Keep your database updated
If you are importing databases for use in an ongoing manner, you will want to automate the process of downloading and extracting the CSV files so that you can be sure that your database is always up to date.
Extract the CSV files
Once you have downloaded the database, unpack the zip file in your desired directory. If you are importing the GeoIP2 City database, you will have a number of files. In this tutorial we will be working with the following files:
GeoIP2-City-Blocks-IPv4.csv
GeoIP2-City-Blocks-IPv6.csv
GeoIP2-City-Locations-en.csv
If you are working in a language other than English, you can choose the
appropriate Locations
file from the zip archive. For example, if you want to
load Chinese location names into MySQL, you can use
GeoIP2-City-Locations-zh-CN.csv
instead of GeoIP2-City-Locations-en.csv
. Our
documentation on CSV format databases includes a
list of all location files currently included in GeoIP2 and GeoLite2 databases.

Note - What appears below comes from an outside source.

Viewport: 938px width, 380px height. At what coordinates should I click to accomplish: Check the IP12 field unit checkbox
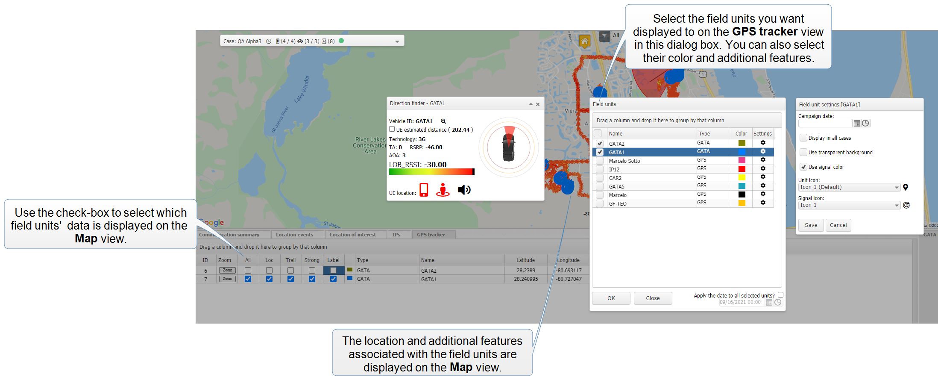(600, 169)
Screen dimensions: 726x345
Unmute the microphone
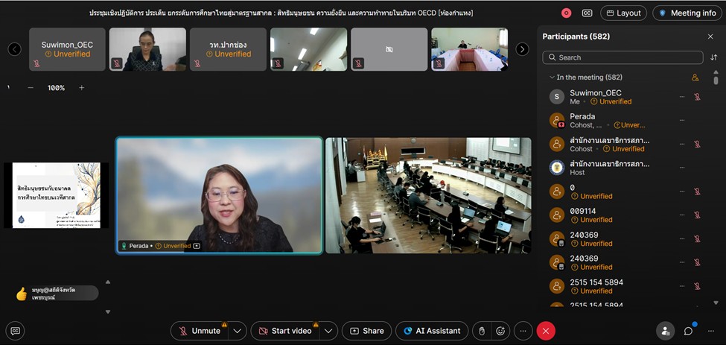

Create a table for network data
First we create a table to hold the network information contained in
GeoIP2-City-Blocks-IPv4.csv
and GeoIP2-City-Blocks-IPv6.csv
.
Converting the network field
You can find the full description of the schema for these files in
the section on Blocks
files for GeoIP2 and GeoLite2 CSV databases.
If you are working with a different database, you can find the Blocks
file
schema for the appropriate database, and adapt the
table to meet that structure.
The network
field of the database uses CIDR notation. Unfortunately MySQL
doesn’t offer any capabilities to work with data in that format, so we’ll first
have to convert the networks into something else that we can easily query later
on. We chose to represent networks as a pair of IP addresses that are the first
and last address in the network, respectively. We will convert this field so
that both of these IP addresses will be represented as hexadecimal numbers.
We can use the database conversion tool to convert this field to hexadecimal numbers. Once you have downloaded the program and installed it to the same directory where you have extracted your CSV files, you can run it:
1$ ./geoip2-csv-converter -block-file GeoIP2-City-Blocks-IPv4.csv -include-hex-range -output-file GeoIP2-City-Blocks-IPv4-Hex.csv
2$ ./geoip2-csv-converter -block-file GeoIP2-City-Blocks-IPv6.csv -include-hex-range -output-file GeoIP2-City-Blocks-IPv6-Hex.csv
Schema
We can now create a table called geoip2_network
to hold the data we just
converted. We’ll represent the IP addresses using the type varbinary(16)
,
which will be large enough to represent 128-bit (16 byte) IPv6 addresses.
1create table geoip2_network (
2 network_start varbinary(16) not null,
3 network_end varbinary(16) not null,
4 geoname_id int,
5 registered_country_geoname_id int,
6 represented_country_geoname_id int,
7 is_anonymous_proxy bool,
8 is_satellite_provider bool,
9 postal_code text,
10 latitude float,
11 longitude float,
12 accuracy_radius int,
13 is_anycast bool,
14 index(network_start),
15 index(network_end)
16);
Note that we’re adding two separate indexes for network_start
and
network_end
. If we used a composite index over both columns, we wouldn’t be
able to speed up the queries we’ll be using later on.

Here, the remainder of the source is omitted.